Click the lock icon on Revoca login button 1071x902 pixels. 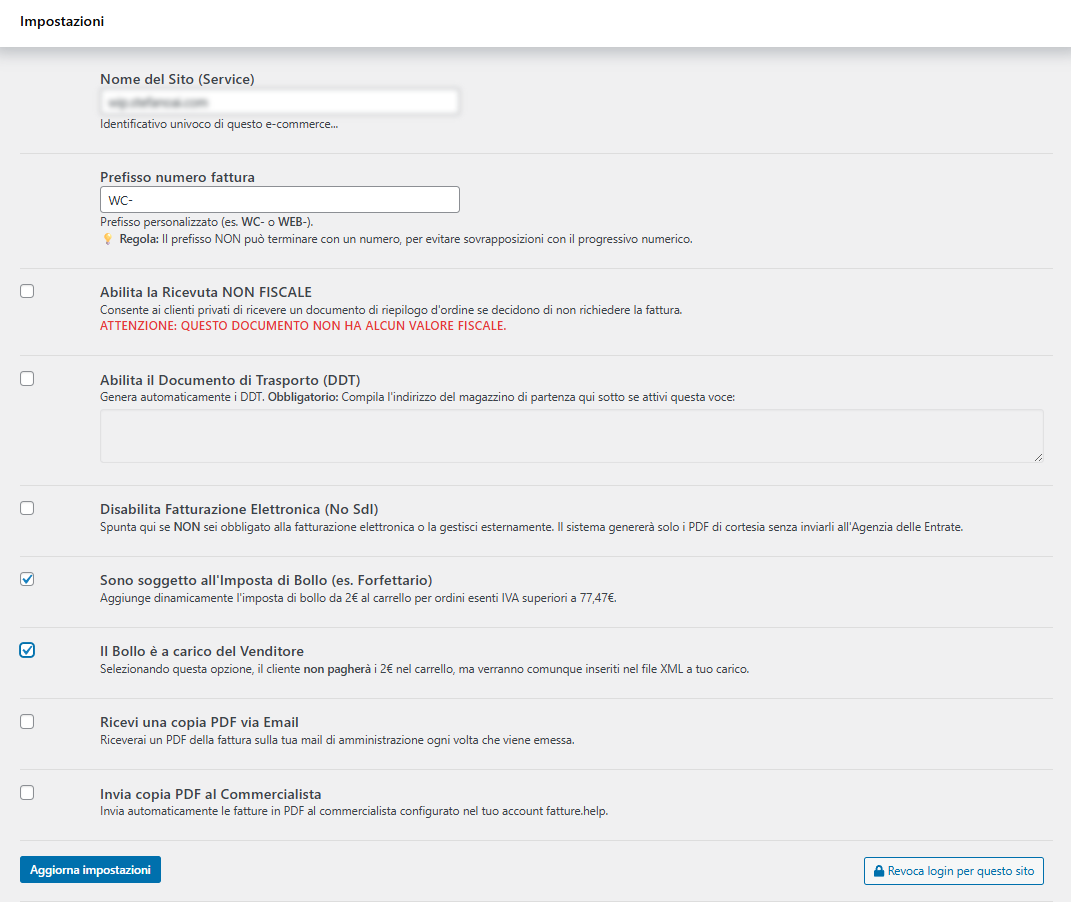coord(879,871)
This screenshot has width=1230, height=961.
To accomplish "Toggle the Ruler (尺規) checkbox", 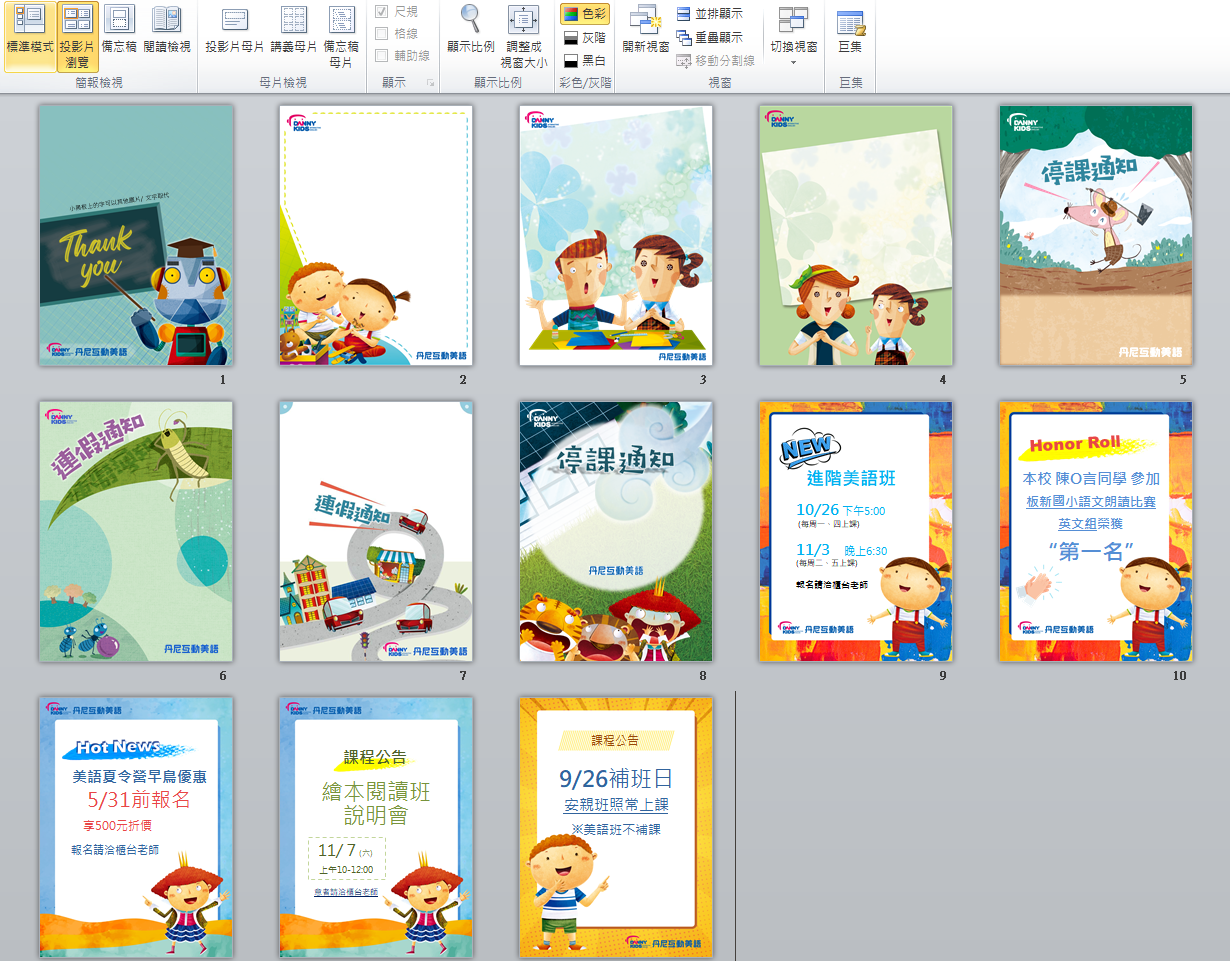I will (382, 12).
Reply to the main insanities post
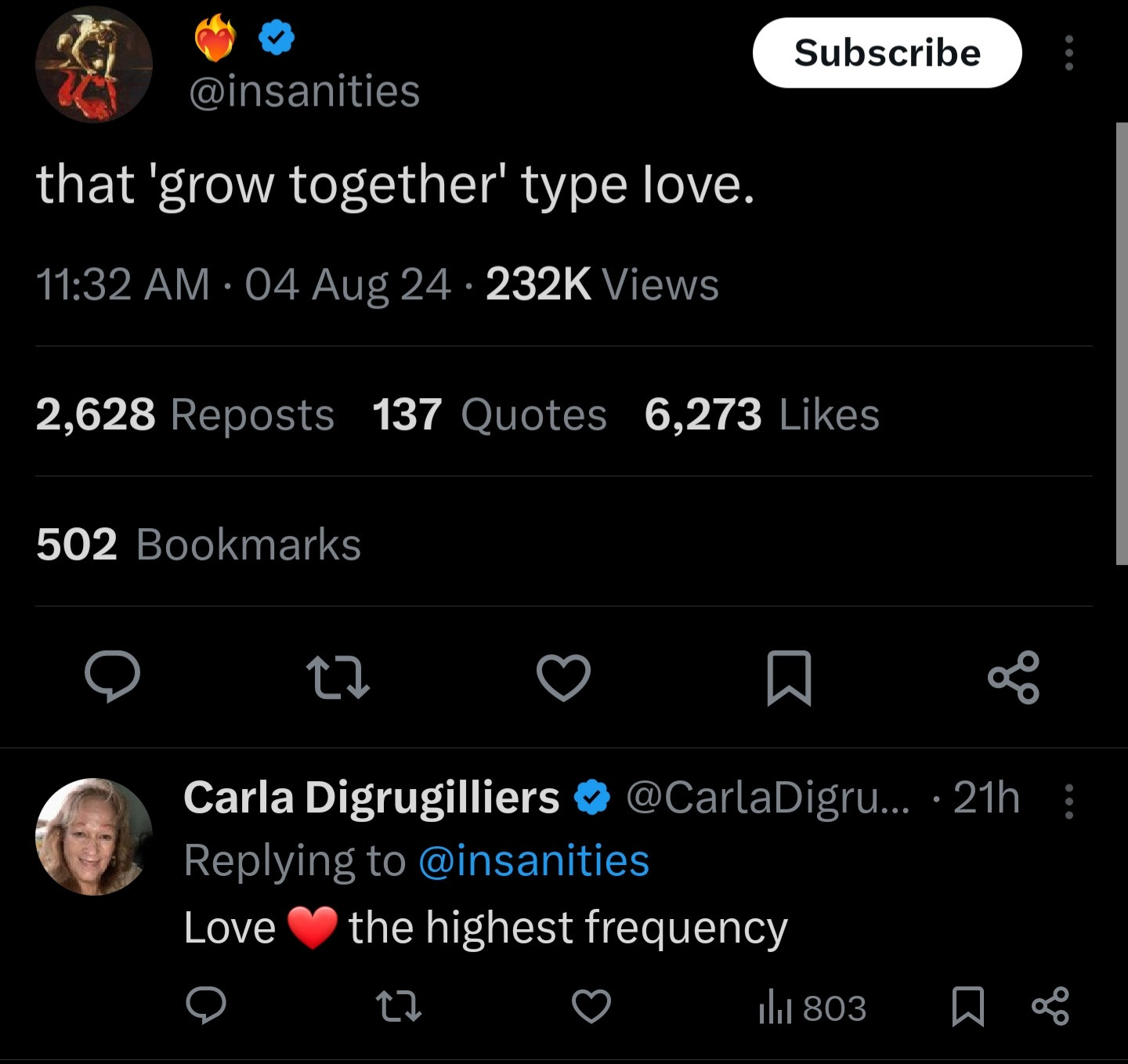This screenshot has width=1128, height=1064. click(113, 677)
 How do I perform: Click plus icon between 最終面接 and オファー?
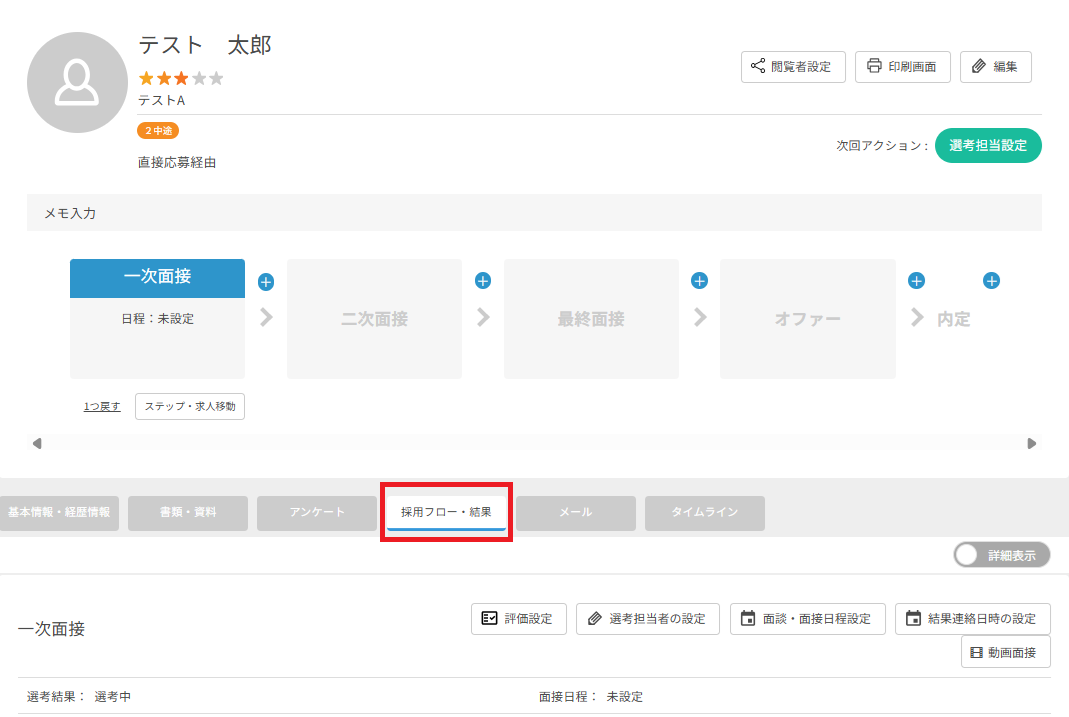[x=700, y=281]
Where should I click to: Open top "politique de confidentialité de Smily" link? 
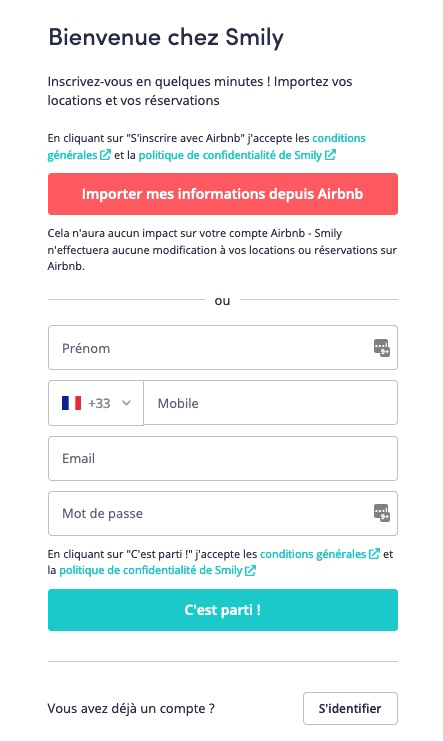(x=230, y=155)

__Exercise prompt__
All that is needed is an exact copy of the lines from the line with "How do I perform: Click" through the end of the listing, both ends included, with no pictures.

__Response area__
 How do I perform: Click plus icon between 最終面接 and オファー?
[x=700, y=281]
Where should I click to: Open top "politique de confidentialité de Smily" link? 
(x=230, y=155)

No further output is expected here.